-- Pixel coordinate grounding data --
=== Section Start ===
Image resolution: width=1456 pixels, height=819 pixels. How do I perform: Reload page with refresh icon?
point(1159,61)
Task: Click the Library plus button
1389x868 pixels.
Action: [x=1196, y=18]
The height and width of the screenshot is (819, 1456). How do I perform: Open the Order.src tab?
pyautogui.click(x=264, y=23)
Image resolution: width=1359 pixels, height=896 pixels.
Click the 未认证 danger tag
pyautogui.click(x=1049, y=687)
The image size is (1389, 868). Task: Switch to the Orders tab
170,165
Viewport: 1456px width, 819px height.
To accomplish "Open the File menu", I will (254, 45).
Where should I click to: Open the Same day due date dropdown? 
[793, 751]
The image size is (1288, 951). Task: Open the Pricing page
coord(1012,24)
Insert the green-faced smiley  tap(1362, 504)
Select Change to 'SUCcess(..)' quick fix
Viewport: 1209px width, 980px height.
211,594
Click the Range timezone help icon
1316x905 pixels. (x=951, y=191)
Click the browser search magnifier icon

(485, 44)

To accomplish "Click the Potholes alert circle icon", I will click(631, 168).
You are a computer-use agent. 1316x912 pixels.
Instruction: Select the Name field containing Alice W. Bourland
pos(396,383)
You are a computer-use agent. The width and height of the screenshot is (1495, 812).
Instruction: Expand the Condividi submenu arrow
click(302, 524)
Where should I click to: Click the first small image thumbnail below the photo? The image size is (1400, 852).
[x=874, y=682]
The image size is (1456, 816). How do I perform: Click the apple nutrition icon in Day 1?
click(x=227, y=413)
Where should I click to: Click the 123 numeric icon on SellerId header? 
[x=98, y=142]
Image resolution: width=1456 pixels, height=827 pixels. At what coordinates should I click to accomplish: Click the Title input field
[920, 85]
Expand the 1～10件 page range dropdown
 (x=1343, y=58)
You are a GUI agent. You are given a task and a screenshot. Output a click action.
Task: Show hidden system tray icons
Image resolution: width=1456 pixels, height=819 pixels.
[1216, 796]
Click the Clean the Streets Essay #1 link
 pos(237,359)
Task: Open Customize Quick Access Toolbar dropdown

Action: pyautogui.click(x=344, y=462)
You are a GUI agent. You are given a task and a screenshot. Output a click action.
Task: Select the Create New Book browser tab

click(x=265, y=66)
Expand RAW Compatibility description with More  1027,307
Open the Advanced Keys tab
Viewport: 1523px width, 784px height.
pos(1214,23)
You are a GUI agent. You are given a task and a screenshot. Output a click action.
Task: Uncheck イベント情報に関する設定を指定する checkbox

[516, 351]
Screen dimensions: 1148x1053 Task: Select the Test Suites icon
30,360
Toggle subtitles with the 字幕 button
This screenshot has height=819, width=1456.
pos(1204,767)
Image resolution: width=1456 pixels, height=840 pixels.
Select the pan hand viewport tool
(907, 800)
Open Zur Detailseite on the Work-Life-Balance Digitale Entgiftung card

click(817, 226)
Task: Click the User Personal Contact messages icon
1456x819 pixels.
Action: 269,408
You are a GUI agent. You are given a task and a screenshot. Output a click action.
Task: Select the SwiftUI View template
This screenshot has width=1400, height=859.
=== Section End ===
-- Task instructions --
The answer must be every line of the entries that includes the word "will".

-- Exercise result --
To accomplish "Open the File menu", I will (254, 45).
To accomplish "Click the Potholes alert circle icon", I will click(631, 168).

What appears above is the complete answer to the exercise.